◆ TEXTE À LIRE ◆
┄┄┄┄┄┄┄┄┄┄┄┄┄┄┄┄┄┄┄┄
Toute l'oeuvre réserve mille surprises mais je n'en examinerai qu'une seule, en page 135 du tome 3 (édition de poche).
Augustin y entame une discussion intérieure avec le néo-platonicien Porphyre, qu'il qualifie de "plus savant des philosophes, quoique le plus ardent des chrétiens", ce qui prouve bien qu'il ne s'agit pas de simple polémique.
Contrairement à ce que peuvent penser les esprits laïques de notre temps, notamment les universitaires "intellocentriques", il ne s'agit pas non plus d'un échange intellectuel comme il peut y en avoir entre philosophes athées, c'est à dire d'une confrontation des intelligences sur la base d'une rationalité coupée de Dieu ou des dieux. Il s'agit d'une confrontation entre deux destinataires de révélations surnaturelles incompatibles entre elles, le christianisme et le paganisme, dont ni l'un ni l'autre ne peuvent douter que la révélation dont l'interlocuteur/adversaire est bien une émanation de l'au-delà, la question étant "simplement" de savoir de quel au-delà il s'agit.
Au fondement de cette confrontation, nous dit Saint Augustin, il y a un passage du traité "Philosophie des Oracles" de Porphyre, dans lequel le philosophe examine de très près une prophétie adressée peut-on supposer à Delphes (Augustin ne précise pas où) à un païen qui voulait "retirer sa femme du christianisme". Dans cet oracle Apollon a parlé, et il a dit au pèlerin de laisser sa femme "célébrer, suivant de faux et d'abominables rites, les funérailles de ce Dieu mort (Apollon parle de Jésus), condamné par d'équitables juges, et livré publiquement au plus ignominieux des supplices".
Cela n'a l'air de rien, mais nous avons là le témoignage du point de vue "officiel" porté par Apollon - à travers la Pythie - sur Jésus-Christ. Ce n'est pas une spéculation de Porphyre, c'est une base factuelle, sur laquelle Porphyre et Augustin vont s'entendre pour travailler.
┄┄┄┄┄┄┄┄┄┄┄┄┄┄┄┄┄┄┄┄
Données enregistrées
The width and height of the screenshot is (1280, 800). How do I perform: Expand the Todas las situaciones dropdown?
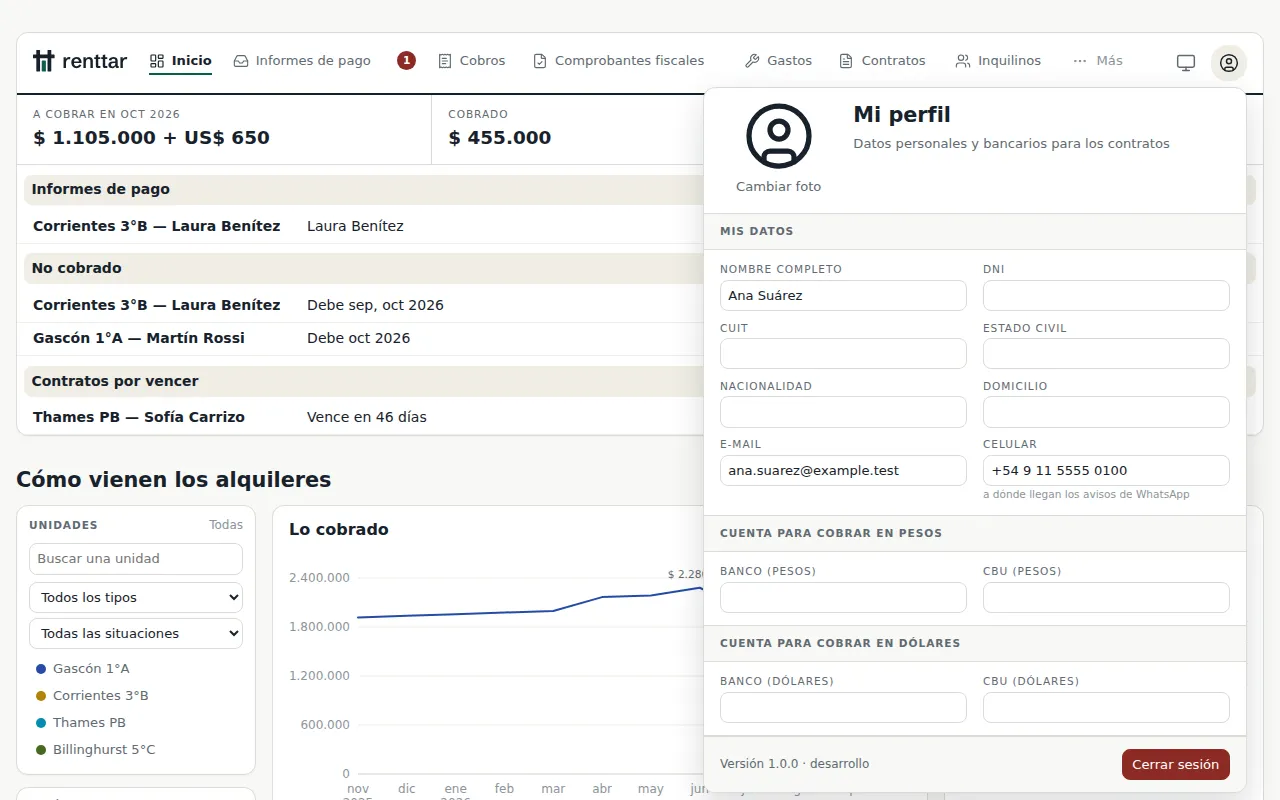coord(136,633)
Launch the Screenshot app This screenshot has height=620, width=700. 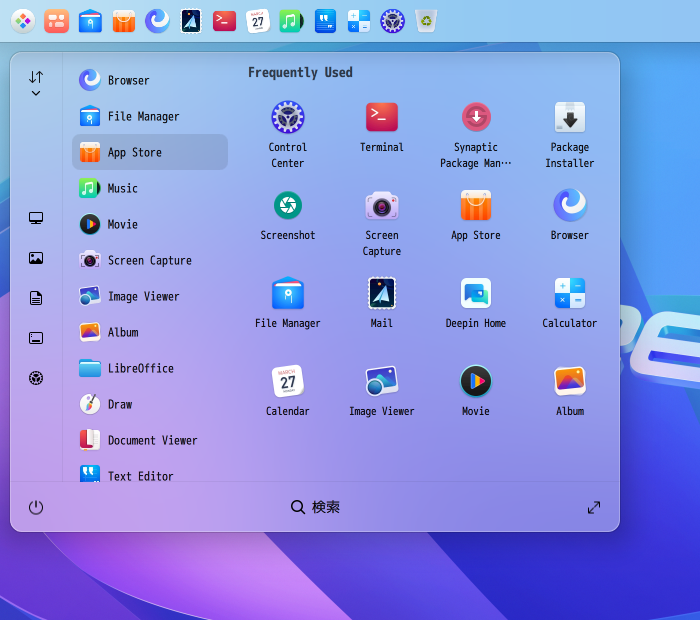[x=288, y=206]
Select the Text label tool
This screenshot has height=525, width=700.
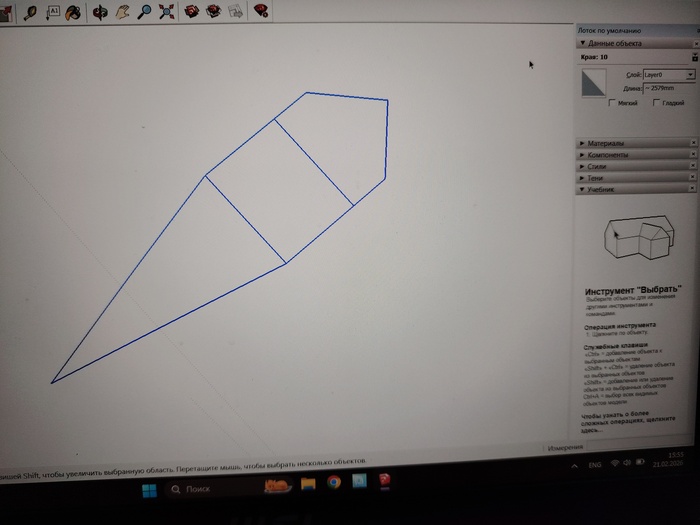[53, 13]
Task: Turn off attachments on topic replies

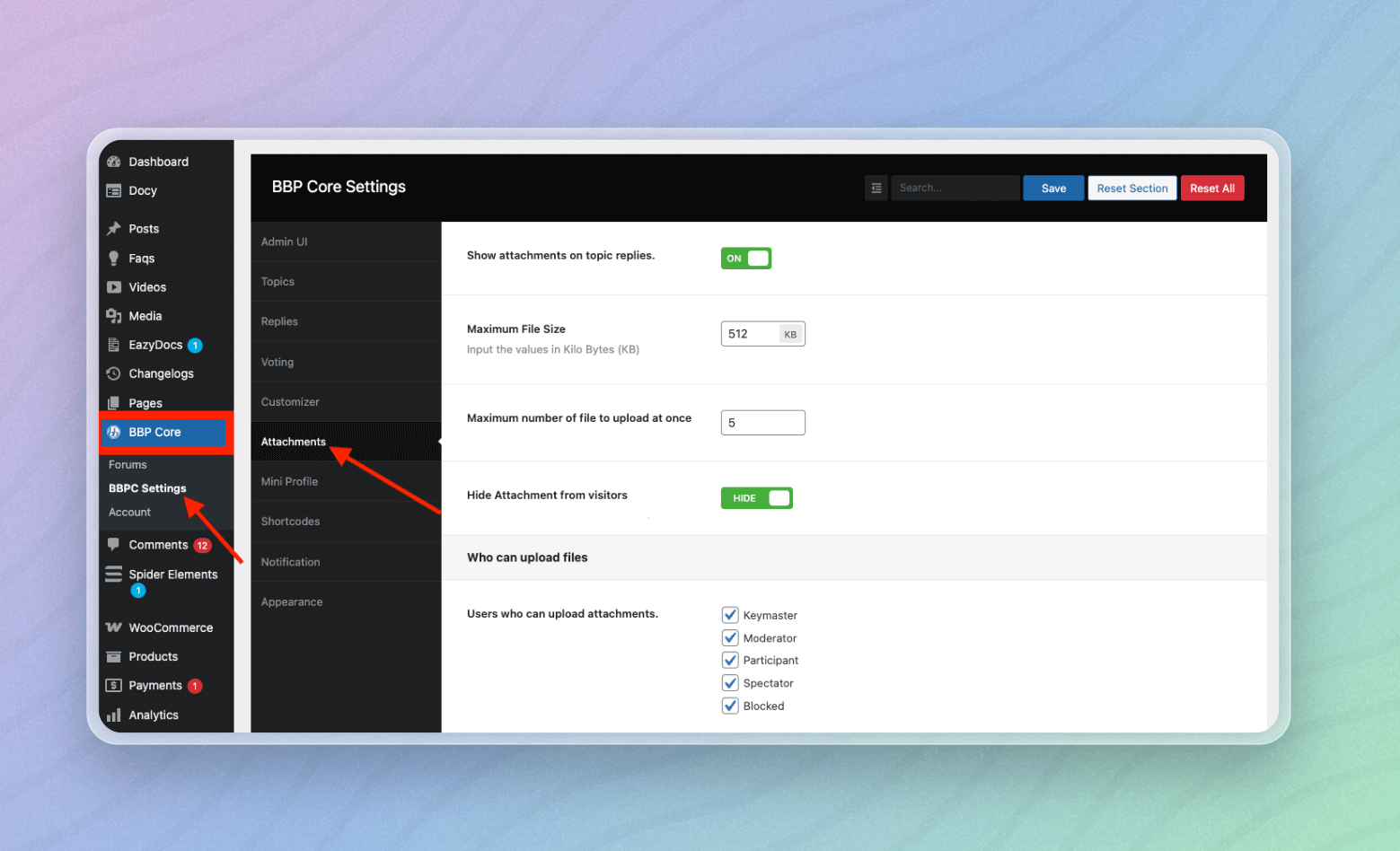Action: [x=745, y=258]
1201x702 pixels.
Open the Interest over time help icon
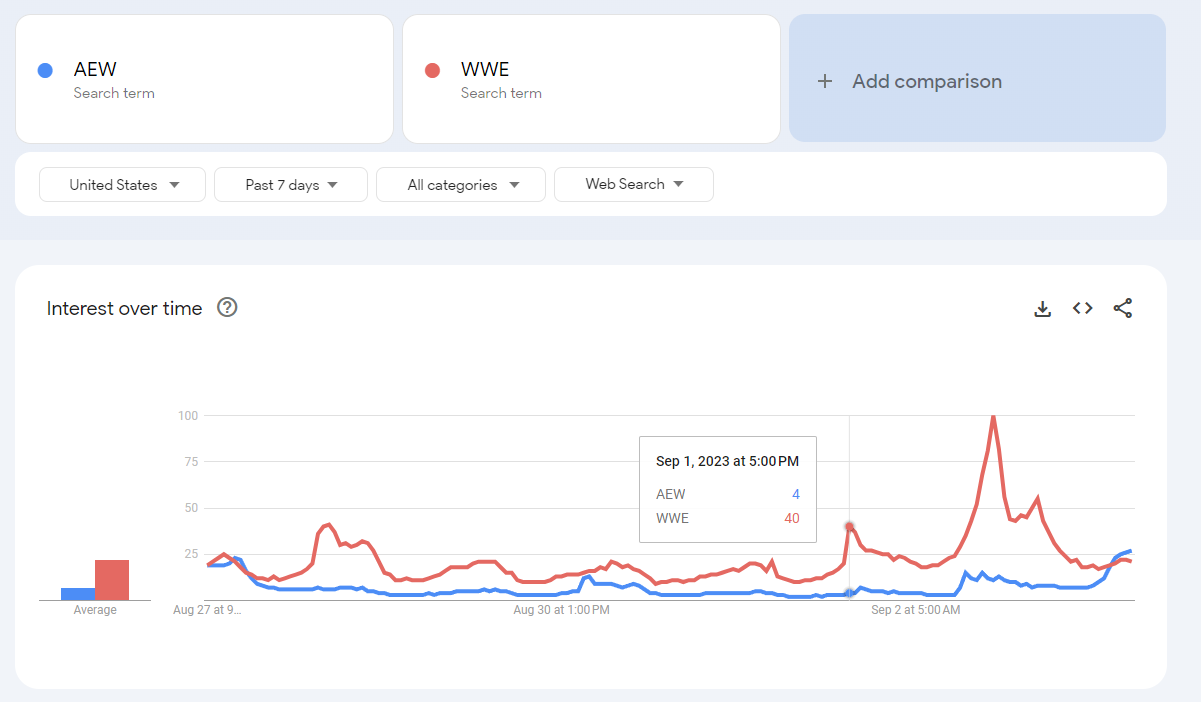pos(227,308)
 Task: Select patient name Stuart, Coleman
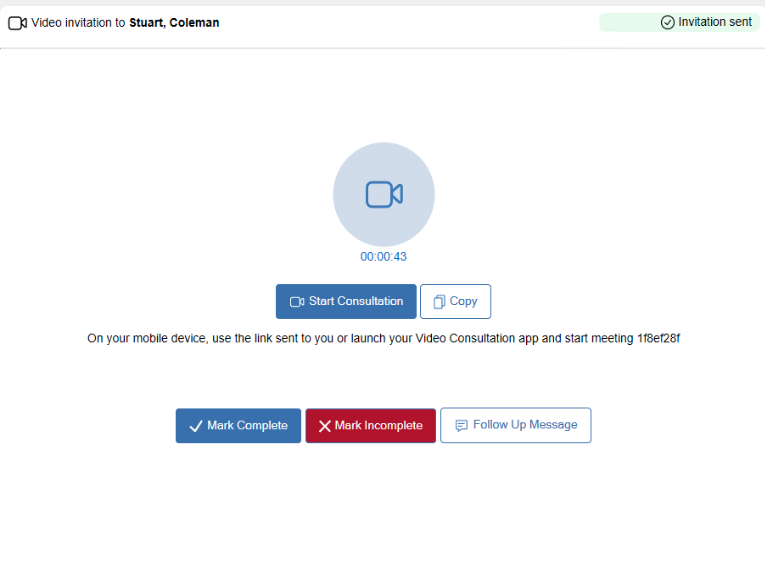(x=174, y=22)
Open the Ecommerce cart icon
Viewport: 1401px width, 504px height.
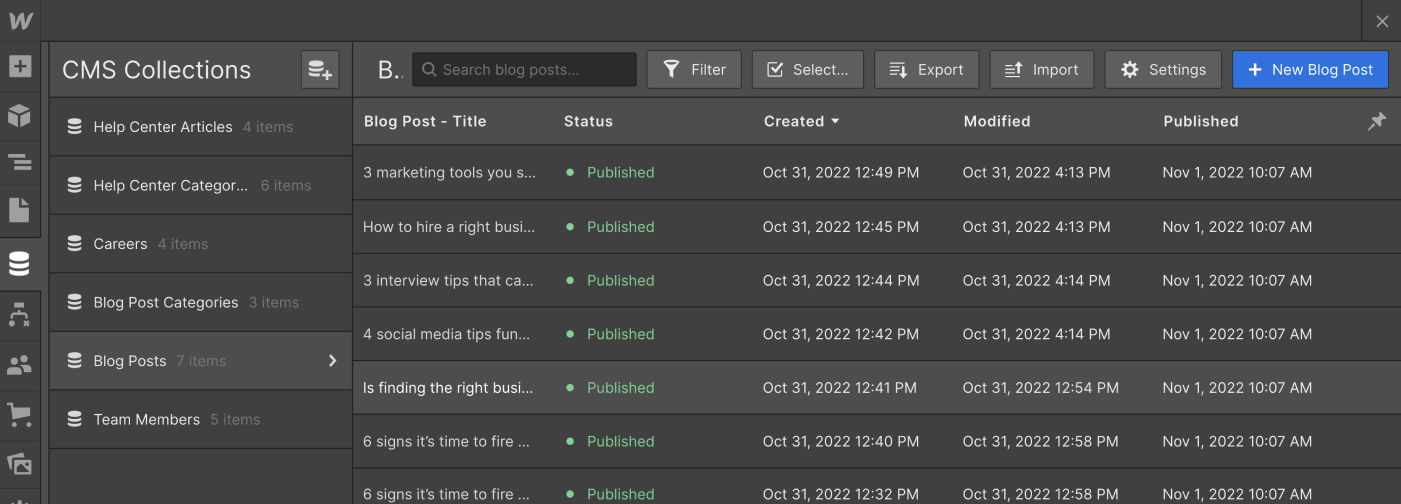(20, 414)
┄┄┄┄┄┄┄┄┄┄┄┄┄┄┄┄┄┄┄┄
◆ LISTE DES TÂCHES ◆
(A) D'après le texte sur Augustin et Porphyre, pourquoi leur discussion n'est-elle pas un échange intellectuel comme entre philosophes athées ? Réponds en une à trois phrases.
(B) Reproduis les lignes des entrées, en partant de la ligne qui contient "Open the Ecommerce cart icon" et en allant jusqu'à la fin des entrées, sans y inclure les images.
Le texte et les entrées n'ont aucun lien entre eux.

◆ BONNES RÉPONSES ◆
(A) Ce n'est pas une confrontation d'intelligences fondée sur une rationalité coupée de Dieu ou des dieux. C'est une confrontation entre deux destinataires de révélations surnaturelles incompatibles, le christianisme et le paganisme. Aucun des deux ne doute que la révélation de l'autre vienne bien de l'au-delà, et la question est de savoir de quel au-delà il s'agit.

(B)
Open the Ecommerce cart icon
Viewport: 1401px width, 504px height.
(20, 414)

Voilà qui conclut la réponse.